Je suys allé prandre congé de ceste Royne quand elle s'est achemynée de Grenuich, et l'ay priée de trouver bon que je la peusse aller trouver en son progrez, s'il se offroit occasion de négocier aulcune chose d'importance avecques elle, ce qu'elle m'a fort libérallement accordé, et que je seray le bien venu en quelle part qu'elle sera, bien qu'on dict qu'elle n'avoit accoustumé de tretter d'affaires en ses voyages, et qu'elle ne donne volontiers audience aulx ambassadeurs oultre Windezor, parce que la plus part de ceulx de son conseil ne sont plus lors avecques elle. L'on faict compte que sur la fin de ce moys elle pourra estre à Hamptonne, et puys passera en l'isle d'Ouic, et que son dict voyage durera envyron deux moys; bien me vient on de dire, despuys une heure, qu'il se parle aulcunement de rompre son dict progrez. Elle m'a parlé et faict parler si souvant de Mr Norrys, son ambassadeur, et de madame sa femme, pour leur faire avoir bon trettement en France, que je suplie très humblement Vostre Majesté, de tant que telles personnes doibvent par droict estre exemptes et préservées de toute injure, les vouloir emparer pour l'honneur de leur Mestresse soubz vostre bonne faveur et protection; et je suplieray le Créateur, après avoir très humblement baysé les mains de Votre Majesté, qu'il vous doinct, Madame, en parfaite santé, très heureuse et très longue vie, et toute la grandeur et prospérité que vous desire.

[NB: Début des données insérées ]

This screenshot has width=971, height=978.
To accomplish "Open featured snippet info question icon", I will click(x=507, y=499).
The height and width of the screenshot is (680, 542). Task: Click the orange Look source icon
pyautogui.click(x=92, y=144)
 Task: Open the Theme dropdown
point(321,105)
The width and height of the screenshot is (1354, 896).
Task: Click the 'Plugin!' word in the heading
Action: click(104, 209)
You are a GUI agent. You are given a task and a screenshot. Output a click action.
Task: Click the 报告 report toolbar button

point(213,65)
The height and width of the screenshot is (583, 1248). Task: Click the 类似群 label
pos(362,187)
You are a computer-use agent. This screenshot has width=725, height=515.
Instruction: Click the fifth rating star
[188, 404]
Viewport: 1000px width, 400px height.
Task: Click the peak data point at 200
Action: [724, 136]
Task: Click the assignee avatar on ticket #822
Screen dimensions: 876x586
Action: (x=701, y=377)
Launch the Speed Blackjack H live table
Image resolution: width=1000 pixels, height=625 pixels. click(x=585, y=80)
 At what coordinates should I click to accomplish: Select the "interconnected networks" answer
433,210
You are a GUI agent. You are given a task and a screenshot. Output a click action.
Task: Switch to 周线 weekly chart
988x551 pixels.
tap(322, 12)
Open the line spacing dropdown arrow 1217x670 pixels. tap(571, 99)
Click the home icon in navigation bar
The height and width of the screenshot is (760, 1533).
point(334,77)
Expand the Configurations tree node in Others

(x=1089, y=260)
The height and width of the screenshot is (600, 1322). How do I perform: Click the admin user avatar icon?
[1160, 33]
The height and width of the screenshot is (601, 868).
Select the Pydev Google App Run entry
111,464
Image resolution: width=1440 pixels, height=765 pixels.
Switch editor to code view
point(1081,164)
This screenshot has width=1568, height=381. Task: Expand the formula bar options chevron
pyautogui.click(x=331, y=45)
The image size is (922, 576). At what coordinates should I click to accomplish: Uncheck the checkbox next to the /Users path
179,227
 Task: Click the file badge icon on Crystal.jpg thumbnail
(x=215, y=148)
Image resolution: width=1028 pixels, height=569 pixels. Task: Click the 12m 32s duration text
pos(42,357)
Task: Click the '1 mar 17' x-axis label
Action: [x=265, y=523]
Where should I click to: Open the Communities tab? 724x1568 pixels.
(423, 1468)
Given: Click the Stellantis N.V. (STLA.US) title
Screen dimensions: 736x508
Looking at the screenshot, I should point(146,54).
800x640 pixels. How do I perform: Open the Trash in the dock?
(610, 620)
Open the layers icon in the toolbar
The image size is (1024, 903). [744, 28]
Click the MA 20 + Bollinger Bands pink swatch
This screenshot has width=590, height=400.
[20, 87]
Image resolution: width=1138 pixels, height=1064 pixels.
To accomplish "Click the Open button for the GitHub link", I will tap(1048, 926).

De Londres ce 1er d'aoust 1569.

Déclaration et promesse de la Royne d'Angleterre, touchant la restitution des biens des Françoys en son royaulme.

La Royne, en considération de semblable promesse et accord faict par le Roy Très Chrestien, son bon frère, pour le bien de ses subjectz, promect et accorde au dict Seigneur Roy Très Chrestien que les biens apartenant aulx Françoys, qui ont esté miz et demeurent soubz arrest, en quelque lieu ou port que ce soit d'Angleterre, estant en leur espèce, ou, s'ilz ne le sont, la vraye valleur d'iceulx, leur seront réallement randuz et dellivrez dans ung certain jour du moys d'aoust prochain, qui sera advizé, nommé et accordé entre Monsieur le Mareschal de Cossé et Richard Patric et Hugues Offley, merchans de Londres, commis et envoyés par Sa Majesté pour conférer avec le dict sieur Mareschal sur la dicte restitution; et que des dicts biens ainsy arrestez, si le tout ou partie a esté miz hors d'arrest au proffict d'aultre que de ceulx à qui ilz apartiennent, ensemble des aultres biens, qu'iceulx Françoys monstreront et vériffieront sommairement leur apartenir par deçà, Sa Majesté promect leur en faire administrer prompte justice, sommairement et de plain, sans figure ny longueur de procès, contre ceulx qui les ont prins et les détiennent, ou en sont coulpables, en faisant le Roy, son bon frère, tant sur la dicte restitution au dict jour qu'administration de justice, procéder de mesmes pour les Anglois en son royaulme.

A Richemond le xxvııȷ de juillet 1569.